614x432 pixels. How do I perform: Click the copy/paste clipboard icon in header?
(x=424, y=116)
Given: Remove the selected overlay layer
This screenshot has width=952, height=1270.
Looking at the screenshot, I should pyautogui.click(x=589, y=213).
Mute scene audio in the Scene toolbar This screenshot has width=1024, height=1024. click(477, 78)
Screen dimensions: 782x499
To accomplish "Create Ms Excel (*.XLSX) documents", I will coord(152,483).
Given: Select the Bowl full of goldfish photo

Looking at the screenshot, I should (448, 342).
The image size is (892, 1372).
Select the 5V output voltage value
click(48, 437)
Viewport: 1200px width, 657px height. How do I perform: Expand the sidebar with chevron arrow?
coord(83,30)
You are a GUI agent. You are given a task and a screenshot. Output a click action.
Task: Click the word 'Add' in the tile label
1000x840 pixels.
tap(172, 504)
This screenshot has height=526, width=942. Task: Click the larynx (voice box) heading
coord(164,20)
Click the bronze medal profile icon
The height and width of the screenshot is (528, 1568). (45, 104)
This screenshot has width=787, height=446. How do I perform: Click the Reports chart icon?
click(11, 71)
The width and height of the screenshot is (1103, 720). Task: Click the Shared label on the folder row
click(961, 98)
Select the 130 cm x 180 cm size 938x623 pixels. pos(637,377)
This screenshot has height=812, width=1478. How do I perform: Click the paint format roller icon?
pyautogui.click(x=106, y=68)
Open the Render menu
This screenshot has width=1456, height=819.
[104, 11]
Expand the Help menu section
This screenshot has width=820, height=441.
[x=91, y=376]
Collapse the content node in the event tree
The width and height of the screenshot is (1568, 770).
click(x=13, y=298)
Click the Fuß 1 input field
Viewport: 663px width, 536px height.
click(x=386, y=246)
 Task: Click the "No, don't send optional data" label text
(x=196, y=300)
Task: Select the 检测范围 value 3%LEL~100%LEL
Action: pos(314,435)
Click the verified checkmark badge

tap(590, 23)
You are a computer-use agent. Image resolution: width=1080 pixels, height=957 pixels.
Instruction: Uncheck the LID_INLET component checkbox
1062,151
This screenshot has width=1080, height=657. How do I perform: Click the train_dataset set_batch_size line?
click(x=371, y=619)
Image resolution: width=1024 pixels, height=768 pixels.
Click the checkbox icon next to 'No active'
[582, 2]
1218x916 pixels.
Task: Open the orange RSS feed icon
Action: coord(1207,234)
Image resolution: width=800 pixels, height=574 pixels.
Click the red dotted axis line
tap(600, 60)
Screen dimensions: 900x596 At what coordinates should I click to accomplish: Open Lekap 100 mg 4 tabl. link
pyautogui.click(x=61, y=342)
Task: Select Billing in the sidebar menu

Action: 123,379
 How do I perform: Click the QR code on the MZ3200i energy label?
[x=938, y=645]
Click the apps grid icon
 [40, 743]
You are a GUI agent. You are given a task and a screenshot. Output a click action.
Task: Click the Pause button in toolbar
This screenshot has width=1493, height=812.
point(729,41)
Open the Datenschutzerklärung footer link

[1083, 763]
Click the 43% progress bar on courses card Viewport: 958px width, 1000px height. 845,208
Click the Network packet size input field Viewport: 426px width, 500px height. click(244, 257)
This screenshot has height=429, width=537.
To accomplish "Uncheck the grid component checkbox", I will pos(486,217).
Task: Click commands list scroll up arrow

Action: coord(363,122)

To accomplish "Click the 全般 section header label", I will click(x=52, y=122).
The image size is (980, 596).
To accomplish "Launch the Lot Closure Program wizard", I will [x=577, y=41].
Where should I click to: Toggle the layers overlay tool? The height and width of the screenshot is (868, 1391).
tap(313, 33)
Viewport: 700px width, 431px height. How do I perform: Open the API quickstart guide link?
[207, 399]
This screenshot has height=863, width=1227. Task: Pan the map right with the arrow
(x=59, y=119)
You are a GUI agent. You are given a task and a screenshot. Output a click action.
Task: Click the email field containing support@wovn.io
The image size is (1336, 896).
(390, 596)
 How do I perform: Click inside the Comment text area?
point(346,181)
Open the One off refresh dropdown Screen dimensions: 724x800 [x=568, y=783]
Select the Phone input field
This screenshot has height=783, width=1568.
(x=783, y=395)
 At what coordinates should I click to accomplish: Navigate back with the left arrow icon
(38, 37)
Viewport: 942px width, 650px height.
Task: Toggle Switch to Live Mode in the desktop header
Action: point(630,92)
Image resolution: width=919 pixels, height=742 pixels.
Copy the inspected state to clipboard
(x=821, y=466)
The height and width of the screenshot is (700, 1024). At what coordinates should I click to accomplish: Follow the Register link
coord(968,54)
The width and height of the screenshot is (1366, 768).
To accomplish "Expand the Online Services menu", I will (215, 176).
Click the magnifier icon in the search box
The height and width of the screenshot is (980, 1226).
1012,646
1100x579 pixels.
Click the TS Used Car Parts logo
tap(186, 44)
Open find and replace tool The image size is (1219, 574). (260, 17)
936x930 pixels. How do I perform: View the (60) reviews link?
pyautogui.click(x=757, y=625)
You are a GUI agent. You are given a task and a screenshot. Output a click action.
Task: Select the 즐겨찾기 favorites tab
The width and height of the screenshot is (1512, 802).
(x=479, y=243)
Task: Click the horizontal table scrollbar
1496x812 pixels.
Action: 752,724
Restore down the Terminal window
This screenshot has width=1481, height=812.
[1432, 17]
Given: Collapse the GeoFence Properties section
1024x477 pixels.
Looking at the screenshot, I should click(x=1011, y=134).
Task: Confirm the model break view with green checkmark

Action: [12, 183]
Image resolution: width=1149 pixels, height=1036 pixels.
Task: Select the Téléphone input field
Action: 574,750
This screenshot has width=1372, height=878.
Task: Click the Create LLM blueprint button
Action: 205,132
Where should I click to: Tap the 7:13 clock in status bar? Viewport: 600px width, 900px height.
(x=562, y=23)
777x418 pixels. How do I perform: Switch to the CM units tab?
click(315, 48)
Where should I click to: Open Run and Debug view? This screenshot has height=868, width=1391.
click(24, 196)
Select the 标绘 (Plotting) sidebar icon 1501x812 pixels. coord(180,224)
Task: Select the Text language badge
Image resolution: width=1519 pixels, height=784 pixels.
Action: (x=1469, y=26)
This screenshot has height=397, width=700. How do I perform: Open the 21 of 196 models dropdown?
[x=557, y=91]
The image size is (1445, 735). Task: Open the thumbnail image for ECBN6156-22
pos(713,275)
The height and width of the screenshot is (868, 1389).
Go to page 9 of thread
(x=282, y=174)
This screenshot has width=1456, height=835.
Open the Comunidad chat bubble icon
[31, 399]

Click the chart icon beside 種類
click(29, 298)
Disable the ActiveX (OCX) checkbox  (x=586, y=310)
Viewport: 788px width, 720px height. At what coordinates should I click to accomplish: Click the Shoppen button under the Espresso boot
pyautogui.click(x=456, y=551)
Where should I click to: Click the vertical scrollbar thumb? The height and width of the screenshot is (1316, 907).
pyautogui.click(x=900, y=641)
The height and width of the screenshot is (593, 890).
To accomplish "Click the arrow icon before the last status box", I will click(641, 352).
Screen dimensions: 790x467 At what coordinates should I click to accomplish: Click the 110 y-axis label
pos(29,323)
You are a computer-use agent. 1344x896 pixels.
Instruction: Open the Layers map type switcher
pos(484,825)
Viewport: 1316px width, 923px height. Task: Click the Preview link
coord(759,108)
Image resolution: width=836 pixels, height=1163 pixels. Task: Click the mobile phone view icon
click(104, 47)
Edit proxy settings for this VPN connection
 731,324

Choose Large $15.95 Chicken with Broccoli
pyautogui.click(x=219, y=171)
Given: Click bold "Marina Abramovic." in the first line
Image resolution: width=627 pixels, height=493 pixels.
■ ■ ■
Copy out the entries starting with the line that contains "Image resolution: width=800" and going on through the line that contains "will click(x=52, y=122).", requests included. Shift every coordinate in the answers by adding 25 to it.

**RESPONSE BELOW**:
Image resolution: width=800 pixels, height=574 pixels.
Click the red dotted axis line
tap(625, 85)
Screen dimensions: 900x596 At what coordinates should I click to accomplish: Open Lekap 100 mg 4 tabl. link
pyautogui.click(x=86, y=367)
Task: Select Billing in the sidebar menu

Action: 148,404
 How do I perform: Click the QR code on the MZ3200i energy label?
[x=963, y=670]
Click the apps grid icon
 [65, 768]
You are a GUI agent. You are given a task and a screenshot. Output a click action.
Task: Click the Pause button in toolbar
This screenshot has width=1493, height=812.
point(754,66)
Open the Datenschutzerklärung footer link

[1108, 788]
Click the 43% progress bar on courses card Viewport: 958px width, 1000px height. 870,233
Click the Network packet size input field Viewport: 426px width, 500px height. click(269, 282)
This screenshot has height=429, width=537.
To accomplish "Uncheck the grid component checkbox", I will pos(511,242).
Task: Click commands list scroll up arrow

Action: coord(388,147)

To accomplish "Click the 全般 section header label", I will click(x=77, y=147).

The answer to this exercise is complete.